Reunion, the title of English National Ballet’s first live performance since lockdown restrictions eased, has an obvious resonance. It’s a reunion between dancers and the stage, the musicians, choreographers and all of the company’s team and, perhaps mostly importantly of all, between the dancers and their audience. The audience were so overjoyed that even with so many empty seats (as still required for social distancing) they clapped and whooped to raise the roof even at the announcements at the start of the programme. Who can blame them? The show had been presented digitally but screened performances are just never going to conjure the magic of a live performance – and, finally, we’d made it through.
There was a short introductory film by Tamara Roja, ENB’s Artistic Director, her face showing the sheer relief of getting the company back on stage. She has steered them through lockdown with a determination to see the light at the end of the tunnel. And this took the daring form of commissioning five short new ballets from different choreographers to put together to be danced on the Sadler’s Wells stage.
Yuri Possokhov’s Senseless Kindness was up first, introduced (on film) by the choreographer who described his reluctance – even anxiety – at the thought of creating a piece to the music of Dmitri Shostakovitch. In fact, Possokhov’s interpretation of Piano Trio No 1 is profoundly musical, strongly classical in style but with romantic undercurrents and playful, even folksy, moments. There’s a dazzling duet for the two men, beautifully danced by Francesco Gabriele Frola and the dynamo, Issac Hernandez. Emma Hawes and Alison McWhinney were their lyrical partners and just as fluent with the kind of bravura Russian choreography Possokhov creates.
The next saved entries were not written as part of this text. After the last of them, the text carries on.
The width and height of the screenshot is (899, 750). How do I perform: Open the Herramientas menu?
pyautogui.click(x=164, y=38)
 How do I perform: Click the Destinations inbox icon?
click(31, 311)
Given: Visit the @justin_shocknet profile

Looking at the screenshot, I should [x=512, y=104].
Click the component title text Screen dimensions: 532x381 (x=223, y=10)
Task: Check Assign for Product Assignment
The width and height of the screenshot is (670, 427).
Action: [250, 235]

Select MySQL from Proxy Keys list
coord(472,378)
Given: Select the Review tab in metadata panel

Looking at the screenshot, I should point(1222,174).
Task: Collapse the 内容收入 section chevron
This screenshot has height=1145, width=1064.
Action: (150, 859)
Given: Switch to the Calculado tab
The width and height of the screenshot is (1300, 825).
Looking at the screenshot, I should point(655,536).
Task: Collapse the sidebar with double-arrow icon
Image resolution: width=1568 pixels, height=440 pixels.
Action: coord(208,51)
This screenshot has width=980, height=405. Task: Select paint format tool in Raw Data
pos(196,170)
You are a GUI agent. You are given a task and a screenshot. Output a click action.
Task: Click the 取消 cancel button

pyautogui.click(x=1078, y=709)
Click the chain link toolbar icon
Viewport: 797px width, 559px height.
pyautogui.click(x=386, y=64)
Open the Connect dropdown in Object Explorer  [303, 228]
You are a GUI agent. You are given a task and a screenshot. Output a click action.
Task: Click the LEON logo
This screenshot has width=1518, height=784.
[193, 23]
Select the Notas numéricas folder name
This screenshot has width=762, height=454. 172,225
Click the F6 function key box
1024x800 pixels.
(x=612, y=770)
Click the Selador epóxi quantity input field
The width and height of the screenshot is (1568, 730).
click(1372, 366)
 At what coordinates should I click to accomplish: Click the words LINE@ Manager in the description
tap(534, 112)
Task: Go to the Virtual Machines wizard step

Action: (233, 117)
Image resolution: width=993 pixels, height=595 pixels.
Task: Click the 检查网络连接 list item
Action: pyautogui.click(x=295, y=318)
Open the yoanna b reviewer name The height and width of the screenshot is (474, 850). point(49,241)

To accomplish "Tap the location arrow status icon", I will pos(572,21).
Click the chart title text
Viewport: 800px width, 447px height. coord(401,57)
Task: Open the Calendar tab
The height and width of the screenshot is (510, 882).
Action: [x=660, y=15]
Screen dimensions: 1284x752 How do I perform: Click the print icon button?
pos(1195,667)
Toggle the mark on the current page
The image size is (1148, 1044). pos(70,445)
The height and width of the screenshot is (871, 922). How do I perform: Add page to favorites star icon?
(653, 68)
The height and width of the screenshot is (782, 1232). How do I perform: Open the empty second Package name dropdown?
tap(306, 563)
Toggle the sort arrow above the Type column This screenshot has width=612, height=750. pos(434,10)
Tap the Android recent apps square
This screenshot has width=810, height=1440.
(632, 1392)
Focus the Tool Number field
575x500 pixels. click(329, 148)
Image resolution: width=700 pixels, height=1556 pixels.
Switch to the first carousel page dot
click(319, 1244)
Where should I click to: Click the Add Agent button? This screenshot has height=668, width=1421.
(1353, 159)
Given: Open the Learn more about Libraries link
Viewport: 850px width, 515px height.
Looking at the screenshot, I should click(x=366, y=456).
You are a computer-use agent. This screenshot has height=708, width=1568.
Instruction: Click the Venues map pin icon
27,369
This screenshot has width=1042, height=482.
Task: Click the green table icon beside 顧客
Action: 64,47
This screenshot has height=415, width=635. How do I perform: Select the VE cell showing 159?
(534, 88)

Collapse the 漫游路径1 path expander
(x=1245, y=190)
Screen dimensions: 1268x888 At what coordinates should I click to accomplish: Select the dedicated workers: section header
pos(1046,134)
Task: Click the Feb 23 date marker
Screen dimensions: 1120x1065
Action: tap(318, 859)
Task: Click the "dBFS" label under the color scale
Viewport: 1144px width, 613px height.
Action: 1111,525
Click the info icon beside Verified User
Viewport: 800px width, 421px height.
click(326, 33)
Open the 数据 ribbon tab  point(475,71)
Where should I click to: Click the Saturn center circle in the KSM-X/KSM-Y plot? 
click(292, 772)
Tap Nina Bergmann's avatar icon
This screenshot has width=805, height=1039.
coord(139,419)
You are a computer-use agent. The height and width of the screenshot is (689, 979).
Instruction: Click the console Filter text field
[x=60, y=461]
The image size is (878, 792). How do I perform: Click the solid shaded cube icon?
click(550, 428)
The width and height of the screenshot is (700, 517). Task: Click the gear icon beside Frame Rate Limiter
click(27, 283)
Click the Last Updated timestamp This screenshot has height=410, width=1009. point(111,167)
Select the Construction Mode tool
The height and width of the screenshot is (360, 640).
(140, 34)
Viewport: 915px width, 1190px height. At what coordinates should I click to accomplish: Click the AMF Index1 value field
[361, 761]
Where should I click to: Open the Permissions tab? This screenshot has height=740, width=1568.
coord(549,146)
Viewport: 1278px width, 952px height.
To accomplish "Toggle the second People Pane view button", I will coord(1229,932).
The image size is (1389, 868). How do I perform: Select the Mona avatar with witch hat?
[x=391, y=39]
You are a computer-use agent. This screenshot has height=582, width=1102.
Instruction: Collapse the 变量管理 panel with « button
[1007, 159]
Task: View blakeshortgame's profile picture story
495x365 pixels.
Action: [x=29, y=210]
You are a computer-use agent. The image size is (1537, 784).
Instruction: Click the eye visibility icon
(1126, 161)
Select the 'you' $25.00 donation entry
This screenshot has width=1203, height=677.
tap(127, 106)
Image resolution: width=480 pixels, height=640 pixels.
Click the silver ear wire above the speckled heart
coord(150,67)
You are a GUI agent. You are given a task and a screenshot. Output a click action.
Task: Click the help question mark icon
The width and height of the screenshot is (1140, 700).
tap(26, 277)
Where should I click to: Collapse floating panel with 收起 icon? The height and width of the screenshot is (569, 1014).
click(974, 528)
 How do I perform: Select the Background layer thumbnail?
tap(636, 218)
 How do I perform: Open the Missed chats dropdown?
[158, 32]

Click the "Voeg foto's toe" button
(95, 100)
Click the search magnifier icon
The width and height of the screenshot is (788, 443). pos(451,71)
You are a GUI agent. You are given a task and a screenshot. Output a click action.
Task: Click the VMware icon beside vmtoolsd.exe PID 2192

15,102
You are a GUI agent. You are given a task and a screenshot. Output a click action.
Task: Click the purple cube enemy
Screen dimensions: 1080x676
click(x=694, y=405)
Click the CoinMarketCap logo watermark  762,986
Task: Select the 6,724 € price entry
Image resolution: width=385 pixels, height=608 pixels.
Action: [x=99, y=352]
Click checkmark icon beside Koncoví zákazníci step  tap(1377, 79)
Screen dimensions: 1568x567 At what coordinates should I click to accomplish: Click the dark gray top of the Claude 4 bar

Laid in Earth by Sidi Larbi Cherkaoui followed, a very different piece though again for four dancers. The music is based on Purcell’s famous aria, “Dido’s Lament” from his opera, Dido and Aeneas, reimagined in an arrangement by Gavin Sutherland and beautifully sung by mezzo, Catherine Backhouse. Against this austere, ethereal music, the four dancers intertwine organically in Cherkaoui’s sensuous choreography, meeting and not quite meeting. Utterly beautiful.
Take Five Blues is a complete change of pace. Fast paced and bursting with joy, Stina Quagebeur’s choreography is all about the energy and excitement of the dancers, electrifyingly transmitted to the audience. The music was inspired by Nigel Kennedy’s album Recital and Paul Desmond’s Take Five and the cross-over between classical and jazz works brilliantly. Quagebeur focused on his individual dancers to bring out their own unique qualities and characters and this works in spades. Playful syncopation gives way to male sparring and, indeed, complete frenzy. Hats off to the dazzling Fernando Carretala Coloma and all the dancers – it was just the most immense fun.
Russel Maliphant’s Echoes couldn’t be more different. Slowing the pace right down, the dancers flow and ebb together like waves in the ocean or, as one of the dancers observed in the introduction, “like flowers put together to create something beautiful”. There are moments when the abstract and compelling choreography disappears into the light and shade created by video artist Panagiotis Tomaras, but these elaborate patterns certainly are beautiful and hypnotic.
Last up is Jolly Folly and it couldn’t be more of crowd-pleaser to round off the evening. Arielle Smith took old silent comedy movies as her inspiration – and the entire cast is a manifestation of Charlie Chaplin. The music is simply fabulous – the Cuba Percussion, Klazz Brothers’ version of Strauss (Cuban Danube), Tchaikovsky (Cuban Sugar, after the Sugar Plum Fairy) and Mozart (Kubanischer Marsch). Arielle Smith says all she wanted to do was celebrate escapism and make people smile. She certainly succeeds – frantic, zany, hilarious.
It’s good to be back in the theatre.